**Exercise details:**
With pictures left out, set down exactly the lines that begin at the one containing "Instruction: Open the" and end with the last line of the entries below.
── Data to process ──
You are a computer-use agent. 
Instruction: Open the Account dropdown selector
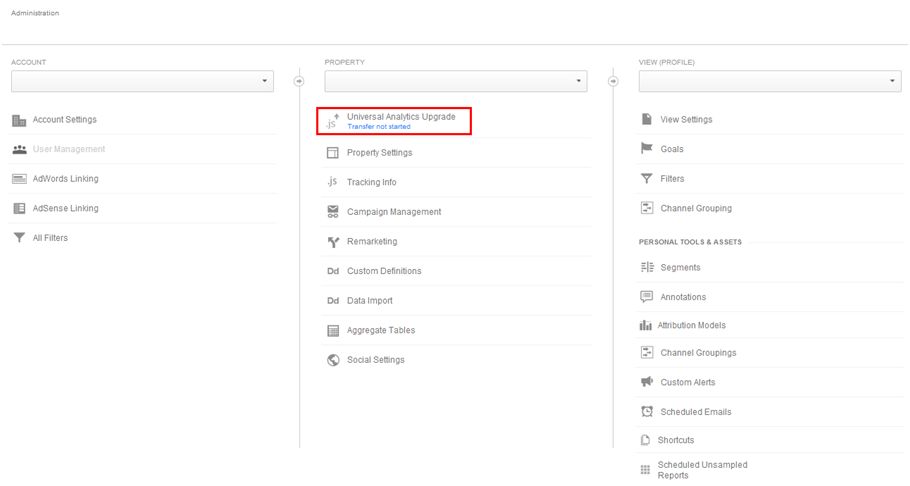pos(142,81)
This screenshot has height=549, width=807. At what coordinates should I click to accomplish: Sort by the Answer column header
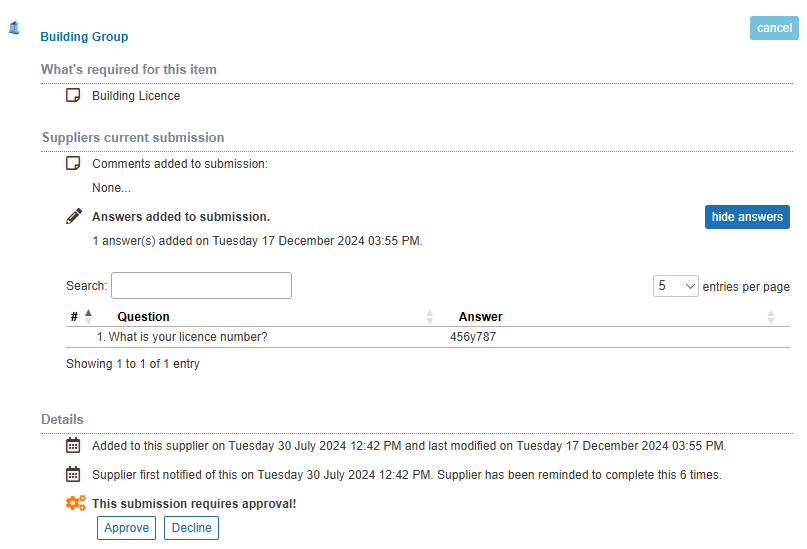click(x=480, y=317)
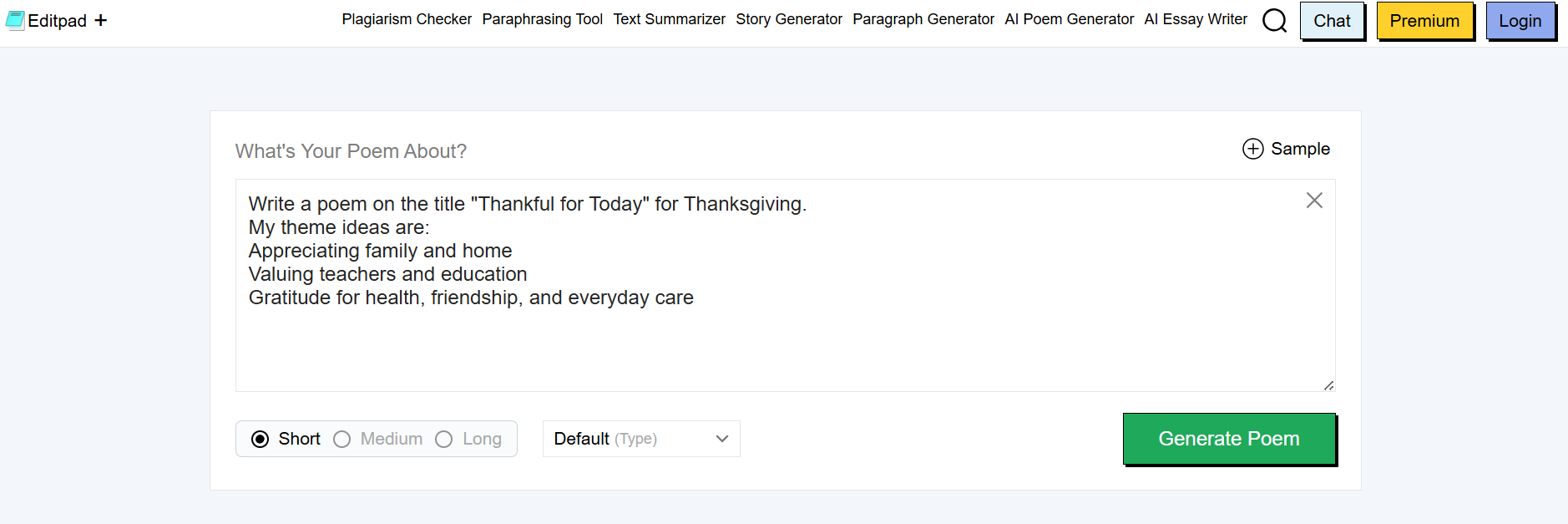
───
**Answer for this exercise:**
Instruction: Open the Account dropdown selector
pos(142,81)
This screenshot has height=549, width=807. At what coordinates should I click to accomplish: Sort by the Answer column header
click(x=480, y=317)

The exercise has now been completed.